[What to work on]
Rewrite the rows in the stretch from "Click the platform" through "pyautogui.click(x=39, y=131)", replacing "logo" with "emblem" and leaving everything else unchanged.

[Working data]
######
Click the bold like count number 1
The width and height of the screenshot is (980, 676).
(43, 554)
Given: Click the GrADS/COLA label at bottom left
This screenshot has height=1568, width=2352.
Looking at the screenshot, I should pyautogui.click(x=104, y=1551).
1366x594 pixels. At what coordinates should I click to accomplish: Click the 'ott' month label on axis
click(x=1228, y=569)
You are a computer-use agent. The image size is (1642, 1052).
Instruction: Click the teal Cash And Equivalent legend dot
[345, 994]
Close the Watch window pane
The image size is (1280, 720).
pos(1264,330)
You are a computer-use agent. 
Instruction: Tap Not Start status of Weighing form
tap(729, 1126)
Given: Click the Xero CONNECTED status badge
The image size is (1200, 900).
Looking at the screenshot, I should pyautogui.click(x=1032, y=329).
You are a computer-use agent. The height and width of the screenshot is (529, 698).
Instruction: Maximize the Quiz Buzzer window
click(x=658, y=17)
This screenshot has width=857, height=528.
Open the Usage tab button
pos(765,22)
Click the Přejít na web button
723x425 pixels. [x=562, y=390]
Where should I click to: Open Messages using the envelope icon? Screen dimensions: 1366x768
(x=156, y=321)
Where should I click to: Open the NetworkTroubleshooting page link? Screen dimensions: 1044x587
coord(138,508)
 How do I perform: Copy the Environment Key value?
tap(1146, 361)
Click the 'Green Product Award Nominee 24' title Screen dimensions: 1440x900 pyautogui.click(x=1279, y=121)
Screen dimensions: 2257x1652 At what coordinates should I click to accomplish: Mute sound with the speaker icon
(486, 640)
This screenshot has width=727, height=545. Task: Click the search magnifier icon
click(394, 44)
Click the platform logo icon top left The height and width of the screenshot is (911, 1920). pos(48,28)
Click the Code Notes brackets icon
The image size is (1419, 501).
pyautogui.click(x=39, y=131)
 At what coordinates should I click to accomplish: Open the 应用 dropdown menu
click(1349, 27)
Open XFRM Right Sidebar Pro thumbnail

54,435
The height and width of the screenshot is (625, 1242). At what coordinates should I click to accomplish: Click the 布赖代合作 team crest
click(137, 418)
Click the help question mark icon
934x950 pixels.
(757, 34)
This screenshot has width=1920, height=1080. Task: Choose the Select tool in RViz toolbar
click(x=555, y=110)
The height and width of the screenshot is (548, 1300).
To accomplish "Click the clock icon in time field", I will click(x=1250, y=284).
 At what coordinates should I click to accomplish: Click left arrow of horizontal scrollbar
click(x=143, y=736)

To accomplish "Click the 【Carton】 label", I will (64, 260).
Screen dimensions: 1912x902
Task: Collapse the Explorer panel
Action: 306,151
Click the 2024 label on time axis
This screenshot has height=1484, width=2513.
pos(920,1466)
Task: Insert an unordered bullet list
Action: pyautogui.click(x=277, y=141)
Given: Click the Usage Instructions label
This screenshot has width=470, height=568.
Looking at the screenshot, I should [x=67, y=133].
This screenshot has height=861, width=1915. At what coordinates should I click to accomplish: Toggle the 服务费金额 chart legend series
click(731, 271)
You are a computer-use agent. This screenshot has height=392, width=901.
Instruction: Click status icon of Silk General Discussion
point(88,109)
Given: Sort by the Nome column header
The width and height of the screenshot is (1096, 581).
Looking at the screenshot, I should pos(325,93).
######
[Solution for this task]
Click the platform emblem icon top left The height and width of the screenshot is (911, 1920). pos(48,28)
Click the Code Notes brackets icon
The image size is (1419, 501).
pyautogui.click(x=39, y=131)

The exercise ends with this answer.